Work order
Once you reach the line containing "The width and height of the screenshot is (568, 415)." in the data below, restate each line word for word up to and including the one containing "Click the clock".

*** Opening of Extracted information ***

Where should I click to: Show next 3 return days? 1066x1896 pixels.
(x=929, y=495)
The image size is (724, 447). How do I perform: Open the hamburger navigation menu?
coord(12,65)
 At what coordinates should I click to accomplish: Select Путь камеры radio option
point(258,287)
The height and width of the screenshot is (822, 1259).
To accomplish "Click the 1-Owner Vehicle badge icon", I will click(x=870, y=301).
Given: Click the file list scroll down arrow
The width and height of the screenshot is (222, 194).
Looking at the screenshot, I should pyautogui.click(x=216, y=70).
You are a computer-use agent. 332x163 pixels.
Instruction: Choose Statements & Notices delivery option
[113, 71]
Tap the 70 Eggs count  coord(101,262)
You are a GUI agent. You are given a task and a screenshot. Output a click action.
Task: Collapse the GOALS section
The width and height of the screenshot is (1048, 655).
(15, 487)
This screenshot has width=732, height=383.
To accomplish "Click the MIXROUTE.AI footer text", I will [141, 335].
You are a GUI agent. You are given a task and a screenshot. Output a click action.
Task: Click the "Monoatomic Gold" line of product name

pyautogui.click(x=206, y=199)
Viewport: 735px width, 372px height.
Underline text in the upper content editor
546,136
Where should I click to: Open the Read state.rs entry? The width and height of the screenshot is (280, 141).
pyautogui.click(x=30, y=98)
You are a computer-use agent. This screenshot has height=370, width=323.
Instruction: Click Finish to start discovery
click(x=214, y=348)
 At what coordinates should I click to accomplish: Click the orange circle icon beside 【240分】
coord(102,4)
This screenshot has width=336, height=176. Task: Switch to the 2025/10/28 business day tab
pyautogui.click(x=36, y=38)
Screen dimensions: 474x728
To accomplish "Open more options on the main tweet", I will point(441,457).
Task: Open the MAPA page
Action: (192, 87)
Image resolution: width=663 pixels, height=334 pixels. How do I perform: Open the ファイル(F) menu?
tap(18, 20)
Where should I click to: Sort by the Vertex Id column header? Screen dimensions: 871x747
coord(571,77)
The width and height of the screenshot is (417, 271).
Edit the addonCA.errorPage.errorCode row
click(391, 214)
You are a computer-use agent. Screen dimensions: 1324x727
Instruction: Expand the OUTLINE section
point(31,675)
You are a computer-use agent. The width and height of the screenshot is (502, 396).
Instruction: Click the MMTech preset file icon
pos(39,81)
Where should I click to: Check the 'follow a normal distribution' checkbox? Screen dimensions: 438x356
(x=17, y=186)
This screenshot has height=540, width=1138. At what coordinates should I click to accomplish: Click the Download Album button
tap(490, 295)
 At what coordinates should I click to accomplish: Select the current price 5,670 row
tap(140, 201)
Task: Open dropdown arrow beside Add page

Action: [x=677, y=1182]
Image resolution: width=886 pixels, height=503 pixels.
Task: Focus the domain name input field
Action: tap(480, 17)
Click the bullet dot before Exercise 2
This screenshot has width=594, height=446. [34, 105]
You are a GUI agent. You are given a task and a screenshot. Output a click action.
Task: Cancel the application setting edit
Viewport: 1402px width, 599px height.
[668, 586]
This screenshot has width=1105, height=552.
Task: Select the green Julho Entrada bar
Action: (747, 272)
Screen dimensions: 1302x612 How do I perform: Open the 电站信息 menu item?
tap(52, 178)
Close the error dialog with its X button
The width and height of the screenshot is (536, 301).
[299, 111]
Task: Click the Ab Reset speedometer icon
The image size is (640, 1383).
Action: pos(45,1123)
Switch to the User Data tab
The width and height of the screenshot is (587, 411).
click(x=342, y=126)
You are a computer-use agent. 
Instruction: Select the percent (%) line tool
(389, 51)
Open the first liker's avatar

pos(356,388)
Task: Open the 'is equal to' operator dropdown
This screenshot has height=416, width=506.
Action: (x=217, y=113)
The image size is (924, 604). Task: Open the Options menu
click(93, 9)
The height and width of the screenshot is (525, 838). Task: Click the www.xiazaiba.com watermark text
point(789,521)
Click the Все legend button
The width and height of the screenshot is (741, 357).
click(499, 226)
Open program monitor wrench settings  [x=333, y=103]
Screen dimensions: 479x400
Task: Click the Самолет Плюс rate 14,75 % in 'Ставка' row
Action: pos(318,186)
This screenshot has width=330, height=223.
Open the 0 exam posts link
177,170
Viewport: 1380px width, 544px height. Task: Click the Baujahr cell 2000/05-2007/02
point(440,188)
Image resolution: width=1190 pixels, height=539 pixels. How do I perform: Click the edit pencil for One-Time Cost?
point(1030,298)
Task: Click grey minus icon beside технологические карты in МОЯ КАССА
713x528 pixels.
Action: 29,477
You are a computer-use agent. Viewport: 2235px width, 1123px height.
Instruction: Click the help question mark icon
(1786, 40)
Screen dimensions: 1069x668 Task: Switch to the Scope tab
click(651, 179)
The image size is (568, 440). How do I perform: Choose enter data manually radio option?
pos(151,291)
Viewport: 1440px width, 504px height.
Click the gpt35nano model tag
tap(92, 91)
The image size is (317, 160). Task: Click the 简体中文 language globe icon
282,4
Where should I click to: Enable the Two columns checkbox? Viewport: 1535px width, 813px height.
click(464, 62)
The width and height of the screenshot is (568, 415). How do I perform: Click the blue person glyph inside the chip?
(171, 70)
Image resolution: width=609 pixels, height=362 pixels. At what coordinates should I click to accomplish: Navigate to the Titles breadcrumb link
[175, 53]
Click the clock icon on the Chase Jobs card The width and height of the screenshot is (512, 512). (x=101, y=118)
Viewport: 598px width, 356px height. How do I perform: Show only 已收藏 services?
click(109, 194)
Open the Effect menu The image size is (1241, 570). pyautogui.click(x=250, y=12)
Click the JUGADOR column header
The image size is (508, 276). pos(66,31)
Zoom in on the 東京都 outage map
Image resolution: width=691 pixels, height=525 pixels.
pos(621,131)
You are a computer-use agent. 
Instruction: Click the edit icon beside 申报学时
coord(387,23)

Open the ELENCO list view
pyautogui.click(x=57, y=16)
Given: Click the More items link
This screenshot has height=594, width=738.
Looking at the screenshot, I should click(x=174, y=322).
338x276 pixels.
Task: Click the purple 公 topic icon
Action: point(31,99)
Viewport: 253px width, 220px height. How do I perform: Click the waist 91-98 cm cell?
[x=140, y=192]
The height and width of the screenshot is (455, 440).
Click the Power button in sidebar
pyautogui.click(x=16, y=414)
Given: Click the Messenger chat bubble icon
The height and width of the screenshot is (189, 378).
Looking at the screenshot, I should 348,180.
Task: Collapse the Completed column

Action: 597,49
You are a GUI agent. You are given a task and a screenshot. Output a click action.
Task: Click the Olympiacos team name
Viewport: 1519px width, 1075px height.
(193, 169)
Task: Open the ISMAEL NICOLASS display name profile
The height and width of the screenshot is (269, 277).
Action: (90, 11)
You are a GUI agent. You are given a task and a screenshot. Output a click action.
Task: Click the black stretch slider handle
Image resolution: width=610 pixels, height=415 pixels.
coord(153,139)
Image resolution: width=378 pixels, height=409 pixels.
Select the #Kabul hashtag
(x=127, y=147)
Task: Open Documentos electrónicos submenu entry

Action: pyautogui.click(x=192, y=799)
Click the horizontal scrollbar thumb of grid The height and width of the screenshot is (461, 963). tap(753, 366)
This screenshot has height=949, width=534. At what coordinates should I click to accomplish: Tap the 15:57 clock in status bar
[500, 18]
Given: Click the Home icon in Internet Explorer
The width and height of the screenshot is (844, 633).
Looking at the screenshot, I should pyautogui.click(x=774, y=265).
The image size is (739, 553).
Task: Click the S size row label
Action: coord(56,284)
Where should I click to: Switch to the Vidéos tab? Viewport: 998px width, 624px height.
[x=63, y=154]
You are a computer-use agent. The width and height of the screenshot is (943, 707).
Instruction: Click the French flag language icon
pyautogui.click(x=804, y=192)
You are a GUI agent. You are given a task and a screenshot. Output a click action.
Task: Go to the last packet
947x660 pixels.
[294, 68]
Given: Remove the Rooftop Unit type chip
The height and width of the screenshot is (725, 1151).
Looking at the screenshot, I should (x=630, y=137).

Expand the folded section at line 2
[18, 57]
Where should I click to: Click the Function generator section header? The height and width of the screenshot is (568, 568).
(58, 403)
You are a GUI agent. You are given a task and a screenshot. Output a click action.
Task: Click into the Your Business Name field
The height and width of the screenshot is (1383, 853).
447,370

*** Close of Extracted information ***

Answer to this exercise
The width and height of the screenshot is (568, 415). How do I perform: Click the blue person glyph inside the chip?
(171, 70)
Image resolution: width=609 pixels, height=362 pixels. At what coordinates should I click to accomplish: Navigate to the Titles breadcrumb link
[175, 53]
Click the clock icon on the Chase Jobs card The width and height of the screenshot is (512, 512). (x=101, y=118)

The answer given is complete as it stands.